Salvatore Mazza sabato 1 dicembre 2018
Non è facile andare controcorrente. Incalzati come siamo dalle mode, bombardati da messaggi di ogni tipo, da improbabili influencer non si sa come o perché assurti a tale ruolo, preoccupati di ogni tendenza e di corrispondere a modelli politicamente corretti, rischiamo – soprattutto i più giovani, ma non certo solo loro, anzi... – di vivere una vita che non è più la nostra. Una vita appiattita e omologata, che si aggiunge a migliaia, milioni di altre ugualmente appiattite e omologate, rendendoci parte di una massa indistinta. Succubi, insomma, di tutte «le varie schiavitù» che ci sono nel mondo oggi, rispetto alle quali, al contrario, l'unica «vera risposta» può venire solo da quanti «nella loro quotidianità, vivono stili di vita sobri, solidali, aperti, accoglienti».

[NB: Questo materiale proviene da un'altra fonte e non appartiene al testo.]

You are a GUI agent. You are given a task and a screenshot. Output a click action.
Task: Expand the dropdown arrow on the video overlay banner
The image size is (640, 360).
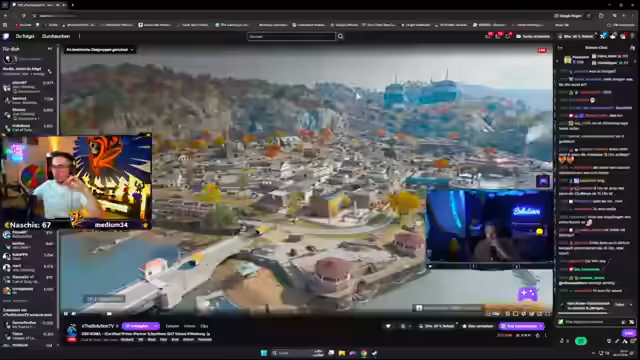(x=132, y=50)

Da queste parole tratte dal videomessaggio che Papa Francesco, una settimana fa, ha inviato al Festival della Dottrina sociale della Chiesa di Verona, si comprende immediatamente quali siano, per lui, queste schiavitù. E non è una novità. Parliamo dell'indigenza che scarta le persone come «rifiuti, avanzi», dell'assolutizzazione della tecnica che «può ritorcersi contro l'uomo», e della «riduzione dell'uomo a consumatore». Ed è per questo che il mondo «ha bisogno di persone libere». Il punto, però, è proprio questo: quale libertà? E per che cosa? Infatti, dice Francesco, oggi «non poche volte il desiderio di libertà ha assunto forme deviate, generando guerre, ingiustizie, violazioni dei diritti umani». Per questo dunque «come cristiani, fedeli al Vangelo e consapevoli della responsabilità che abbiamo verso tutti i nostri fratelli, siamo chiamati a essere attenti e vigilanti perché “il rischio della libertà” non perda il suo significato più alto e impegnativo. Rischiare, infatti, significa mettersi in gioco. Ed è questa la nostra prima chiamata. Tutti insieme dobbiamo impegnarci per eliminare ciò che priva gli uomini e le donne del tesoro della libertà. E, nello stesso tempo, ritrovare il sapore di quella libertà che sa custodire la casa comune che Dio ci ha dato».
Non c'entra dunque niente l'anticonformismo, in tutto questo. C'entra solamente la fedeltà allo “scandalo” del Vangelo. Come ha detto Benedetto XVI, «il limite tra il prima di Cristo e il dopo Cristo non è un confine tracciato dalla storia o sulla carta geografica, ma è un segno interiore che attraversa il nostro cuore. Finché viviamo nell'egoismo, siamo ancora oggi coloro che vivono prima di Cristo». È questo che segna il punto di non ritorno, che può spingere le persone a scegliere «nella loro quotidianità» quegli «stili di vita sobri, solidali, aperti, accoglienti». Sono così tali persone a rappresentare «la vera risposta alle varie schiavitù, perché si muovono come persone libere. Accendono desideri sopiti, aprono orizzonti, fanno desiderare il bene. La libertà vissuta non si limita mai a gestire ciò che succede perché contiene in sé sempre qualcosa che porta oltre. La libertà non uccide mai i sogni, ma costruisce nella vita ciò che molti desiderano ma non hanno il coraggio di perseguire. Certamente essere liberi è una sfida... Il mondo ha bisogno di persone libere». Per questo la libertà dell'uomo scopre se stessa fino in fondo solo «quando comprende di essere generata e sostenuta dalla libertà amorosa del Padre, che si rivela nel Figlio nel volto della Misericordia». E sotto il suo sguardo compassionevole «ogni uomo può sempre riprendere il cammino del “rischio della libertà”». Per essere tra coloro «che vivono dopo Cristo».